I am writing a Network Kernel Extension on MacOS that is comprised of a Socket Filter and an IP filter. My IP filter works as a kind of fire-wall, i only want to allow packets through that have been previously tagged as ALLOWED by the socket filter.
In the socket filter sf_data_out_func function, I successfully tag all the mbufs. However in my ipf_output_func I do not seem to be able to find these tagged packets with a mbuf_tag_find().
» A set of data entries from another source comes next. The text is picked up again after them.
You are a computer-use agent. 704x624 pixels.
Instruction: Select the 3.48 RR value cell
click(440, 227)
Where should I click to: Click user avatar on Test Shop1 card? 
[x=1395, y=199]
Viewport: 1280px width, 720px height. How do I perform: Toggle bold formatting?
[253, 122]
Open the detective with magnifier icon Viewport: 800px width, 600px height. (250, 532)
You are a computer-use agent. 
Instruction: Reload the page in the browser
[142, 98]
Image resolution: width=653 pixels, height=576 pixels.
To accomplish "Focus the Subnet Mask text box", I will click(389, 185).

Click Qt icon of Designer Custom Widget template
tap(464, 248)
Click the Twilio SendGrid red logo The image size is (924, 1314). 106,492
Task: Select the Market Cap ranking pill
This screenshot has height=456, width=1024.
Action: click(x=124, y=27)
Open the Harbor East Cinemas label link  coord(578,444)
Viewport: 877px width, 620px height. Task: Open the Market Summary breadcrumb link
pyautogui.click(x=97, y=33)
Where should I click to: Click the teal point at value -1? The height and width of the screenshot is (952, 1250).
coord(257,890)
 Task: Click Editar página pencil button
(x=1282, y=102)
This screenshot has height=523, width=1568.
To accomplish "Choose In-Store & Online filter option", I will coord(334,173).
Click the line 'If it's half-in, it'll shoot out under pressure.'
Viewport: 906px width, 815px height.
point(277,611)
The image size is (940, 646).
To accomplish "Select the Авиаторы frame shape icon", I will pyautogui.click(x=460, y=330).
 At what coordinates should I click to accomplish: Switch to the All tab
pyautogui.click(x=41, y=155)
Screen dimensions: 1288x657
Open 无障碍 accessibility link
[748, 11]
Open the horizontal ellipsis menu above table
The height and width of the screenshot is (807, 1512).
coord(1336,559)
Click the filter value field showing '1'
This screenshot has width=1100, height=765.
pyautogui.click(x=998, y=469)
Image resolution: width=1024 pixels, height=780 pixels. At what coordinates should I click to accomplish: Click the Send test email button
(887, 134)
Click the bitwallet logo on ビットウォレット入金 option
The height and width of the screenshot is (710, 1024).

I am tagging the packets in the socket filter as follows:
static errno_t socket_data_out(void *cookie, socket_t so, const struct sockaddr *to, mbuf_t *data, mbuf_t *control, sflt_data_flag_t flags)
{
if(!cookie)
return 0;
struct my_entry *entry = cookie;
errno_t ret;
int *tag_ref = NULL;
// Not used
int value = 1;
if((ret = mbuf_tag_allocate(*data, my_tag_id, ALLOWED_PACKET, sizeof(value), MBUF_WAITOK, (void**)&tag_ref)))
{
log("mbuf_tag_allocate failed");
}
return 0;
}
and in the IP filter as follows:
static errno_t ipfilter_output(void *cookie, mbuf_t *data, ipf_pktopts_t options)
{
errno_t status;
int *tag_ref;
size_t len;
int value = 1;
status = mbuf_tag_find(*data, my_tag_id, ALLOWED_PACKET, &len, (void**)&tag_ref);
if(status == 0)
log("Found an allowed packet!");
return 0;
}
But the IP filter NEVER prints out "Found an allowed packet!".
Can an IP filter find a packet previously tagged in a socket filter?
As far as I see it, there is no guarantee in the documentation, that the mbuf as seen by a socket filter is the same mbuf that later on passes an IP filter. If the data is copied from one mbuf to another one, tags are not automatically copied as well.
Socket Filter and IP Filter are two different concepts of filters that don't necessarily mix very well. Either you care from which socket data has been sent or you don't. In the first case you only require a Socket Filter and in the later one you only require an IP Filter.